NASH is a type of non-alcoholic fatty liver disease marked by inflammation and damage of the liver in addition to a buildup of fat. The inflammation and damage to the liver can cause fibrosis and cirrhosis, leaving the organ scarred and permanently damaged while also increasing the risk for liver cancer. The cause of NASH is still up for debate, although researchers believe obesity, Type II Diabetes and genetics may play a role.
Treatment for NASH is desperately needed, as the FDA has approved no treatments for the condition, which affects an estimated 17 million people in the U.S. Pfizer is now entering the race, armed with ervogastat and clesacostat.
In nonclinical studies and a Phase IIa clinical study of the combination therapy, the treatment was effective in reducing liver fat while demonstrating a favorable safety and tolerability profile. Now, the treatment is being studied in an ongoing Phase II clinical trial evaluating the impact of the treatment on the resolution of NASH or improvement in liver fibrosis. The study is anticipated to be completed in 2024 and will inform a future Phase III clinical trial, including an arm that will investigate ervogastat as a monotherapy.

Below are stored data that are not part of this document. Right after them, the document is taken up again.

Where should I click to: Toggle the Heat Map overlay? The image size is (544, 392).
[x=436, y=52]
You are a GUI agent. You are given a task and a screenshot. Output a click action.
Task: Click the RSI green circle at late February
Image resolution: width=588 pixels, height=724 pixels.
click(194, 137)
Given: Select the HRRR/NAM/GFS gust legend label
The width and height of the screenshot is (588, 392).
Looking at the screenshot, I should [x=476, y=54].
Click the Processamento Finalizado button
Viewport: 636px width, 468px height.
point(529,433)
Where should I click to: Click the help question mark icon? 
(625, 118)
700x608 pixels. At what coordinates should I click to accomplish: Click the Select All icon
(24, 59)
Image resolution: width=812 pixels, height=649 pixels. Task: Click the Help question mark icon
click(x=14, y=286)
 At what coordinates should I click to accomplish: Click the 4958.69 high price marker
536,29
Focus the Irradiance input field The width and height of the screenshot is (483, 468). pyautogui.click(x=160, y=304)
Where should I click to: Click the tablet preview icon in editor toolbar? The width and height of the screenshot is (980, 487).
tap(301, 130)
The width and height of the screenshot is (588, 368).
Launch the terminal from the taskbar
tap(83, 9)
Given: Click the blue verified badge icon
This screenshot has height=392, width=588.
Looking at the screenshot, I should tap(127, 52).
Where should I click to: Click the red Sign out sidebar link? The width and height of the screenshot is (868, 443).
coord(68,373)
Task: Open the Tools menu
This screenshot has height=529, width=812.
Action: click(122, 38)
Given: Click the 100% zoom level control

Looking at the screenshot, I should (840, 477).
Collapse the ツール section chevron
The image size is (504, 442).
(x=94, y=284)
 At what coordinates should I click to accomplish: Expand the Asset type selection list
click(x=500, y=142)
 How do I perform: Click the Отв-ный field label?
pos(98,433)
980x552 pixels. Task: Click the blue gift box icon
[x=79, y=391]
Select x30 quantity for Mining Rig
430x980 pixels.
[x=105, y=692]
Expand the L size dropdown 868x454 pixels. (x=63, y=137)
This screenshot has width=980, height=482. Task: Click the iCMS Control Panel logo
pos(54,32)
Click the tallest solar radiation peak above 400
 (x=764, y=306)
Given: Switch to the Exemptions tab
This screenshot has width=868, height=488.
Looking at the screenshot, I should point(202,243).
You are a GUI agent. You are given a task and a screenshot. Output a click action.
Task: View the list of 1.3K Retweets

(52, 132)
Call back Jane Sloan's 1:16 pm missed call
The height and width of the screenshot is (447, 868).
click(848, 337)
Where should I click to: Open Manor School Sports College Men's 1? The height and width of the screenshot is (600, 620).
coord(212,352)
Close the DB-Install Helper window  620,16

“Receiving Fast Track designation from the FDA reinforces Pfizer’s belief in ervogastat/clesacostat as a potential treatment for NASH, a serious, progressive liver disease with no currently approved therapies,” said Pfizer senior vice president and chief development officer of interal medicine James Rusnak, M.D., Ph.D., in a press release. “We are proud to be advancing this investigational combination as part of our goal to develop innovative medicines to address some of the world’s most widespread health challenges that affect millions of people—including diseases like NASH.”
The treatment targets two key enzymes that regulate lipid or fat metabolism called diacylglycerol O-acyltransferase 2 (DGAT2) and acetyl-CoA carboxylase (ACC). Prior research has shown that inhibiting DGAT2 and ACC can lower liver fat in patients with non-alcoholic fatty liver disease, and Pfizer believes the combination therapy will improve inflammation and fibrosis.
A recent report by Vision Research Reports states that the NASH clinical trials market size is predicted to hit $4.1 billion by 2030, likely due to rising healthcare expenditure, cases of obesity and the prevalence of NASH in the population. Clinical trials for NASH have also likely grown due to newer and better imaging modalities, which can be used in early-phase NASH trials to assess liver fat content and fibrosis stage.
There are currently 22 listed studies recruiting for patients with NASH. Earlier this month, Lipocine announced positive results from its Open-Label Extension study of LPCN 1144, which is an orally delivered prodrug of testosterone. Results showed that the treatment was well-tolerated, and liver injury markers reduced significantly and were maintained with extended treatment.